=== Passage provided ===

Spirits were low, voices were raised with accusations, and for a moment I really thought things were just going to go all Lord of the Flies and I had better find a stick sharpened at both ends. Thankfully, we were all better than that and decided to be utterly despondent instead. Having scoured an area some 50m in every direction, some outlandish theories were proposed: 1.) Somebody else in the camp who “just hates gringos” decided to walk past our camp, pick up the keys off the table, and hurl them into the woods. 2.) Somebody stole the keys for their monetary value because the immoboliser must be worth something. 3.) One of us sleep walked and just threw the keys into the bushes for no reason. 4.) [My personal favourite] A parrot or a passing squirrel made off with the keys because they were shiny. The search ended as night fell and we were forced to call the rental agency to concede defeat. Having planned to buy more food on this day, we were forced to dine off of chocolate and biscuits for the night. The next morning a tow-truck and a second car were due to arrive at 10am, for an undisclosed fee that was estimated to be somewhere around half a month’s paycheque for each of us. A low point.

===

Exercise prompt ::
Can you carry the story of the lost rental-car keys forward, starting after its last sentence?

=== Supplied material ===

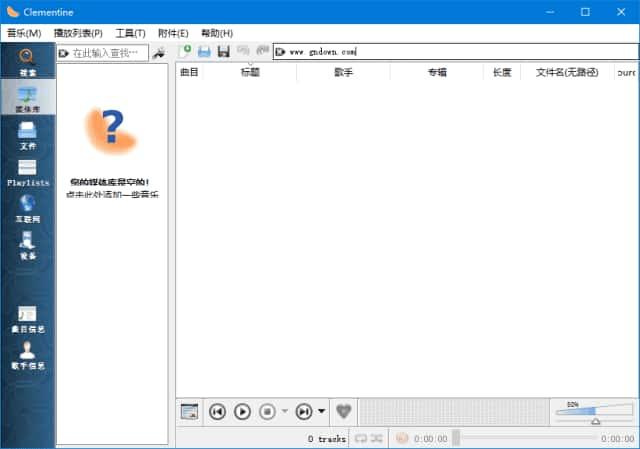The height and width of the screenshot is (449, 640).
Task: Click the new playlist icon with green plus
Action: [185, 51]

===

Response to the task ::
Sitting alone in the motionless car, I had the opportunity to reflect upon the past week, and immediately wished I hadn’t. Thankfully, a curious fox turned up and tip-toed through our empty campsite which more or less made a very bad day. Check off another first. Of course after a moment I got over my awe of seeing a fox close up and immediately thought “Bet that furry bastard took the keys.” And genuinely suspected it and posed it as a theory later. 


Snow fell during the night and we woke up on a freezing misty morning to a park ranger asking “Are these your keys?” and they were. We sped away from the park so very relieved, phoning ahead to see if we could take a wine tour that afternoon that we had booked earlier. Hilariously, we noticed on the highway that there was smoke emanating from the back of the car and the tyre had blown out in spectacular fashion. 10 more points for the rental agency. We would later be billed an additional R1000 for this to put an insulting little cherry on the cake of disappointment. The wine tasting was truly lovely, though, another reminder of just how well this country does wine.   

 

Not wanting to miss out on the spectacular orgy of patriotism that is the 18th itself, we returned to Santiago in time to take in the celebrations at a local park turned rodeo (with traditional dancing of course). Chilean beverages were consumed, Chilean cows were eaten (although it is quite possible they were in fact Uruguayan), and Chilean music was listened to by all and sundry. There was also some wrestling but that was a gringo-only affair and not in fitting with the occasion at all.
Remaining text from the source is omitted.